Thanks for the responses to my previous message on square cylinder in channel flow. I have managed to find a journal on flow past square cylinder describing its streamfunction and vorticity contours. But as I have heard before, but am not sure about it, there seem to be little information available regarding this flow at low Reynolds numbers, particularly from 5 to 30, where no vortex shedding is observed. I need to find the lift and drag coefficients at this Reynolds range. Please advise and thanks again!

Sebastien Perron November 30, 2000 06:47

Re: resources available?
 
A this site:

http://www.featflow.de/

There are a few articles on this problems. In these articles you will find lift drag coefficients for this problem for both 2D and 3D flow for Reynold's Numbers of 20 and 100.


Sebastien Perron November 30, 2000 06:52

Re: resources available?
 
A this address:

http://www.featflow.de/ture/papers.html

There are a few articles on this problem. In these articles you will find lift drag coefficients for this problem for both 2D and 3D flow for Reynold's Numbers of 20 and 100.

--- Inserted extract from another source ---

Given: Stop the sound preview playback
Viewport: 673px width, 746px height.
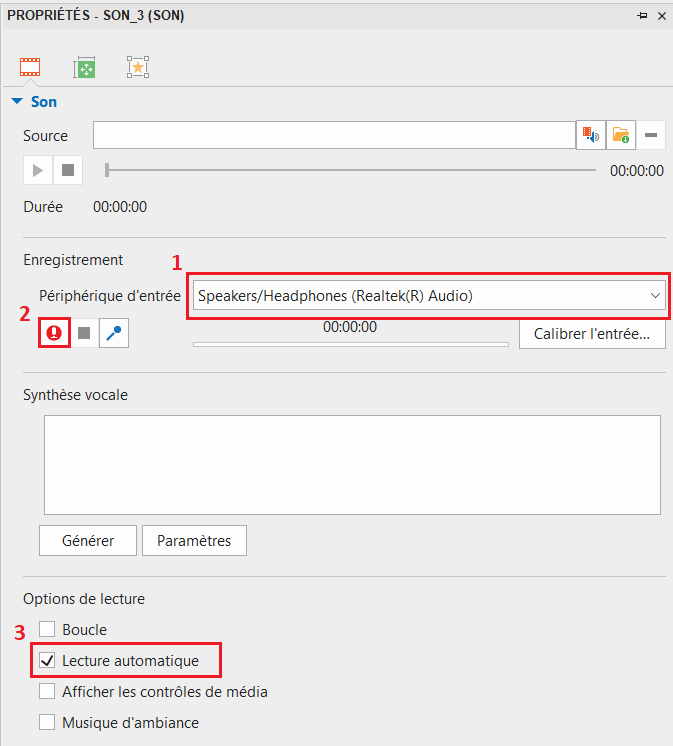Looking at the screenshot, I should click(x=68, y=170).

andy November 30, 2000 06:55

Re: resources available?
 
At this Reynolds Number, low Mach Number and with a strongly Newtonian fluid (could substitute other fluids if the model was known to be very accurate) any consistent scheme with a high resolution and sound boundary conditions is going to produce:

(a) more accurate information than an experiment

(b) informatation everywhere about everything

I suspect that if you find (modern) experimental information for this flow it will have been conducted to check experimental technique against a numerical prediction.

Many standard test cases such as this have highly refined numerical solutions made available for people to check their predictions against. I am not aware of any for this particular test case but would guess they probably exist. It may be a more fruitful line to pursue.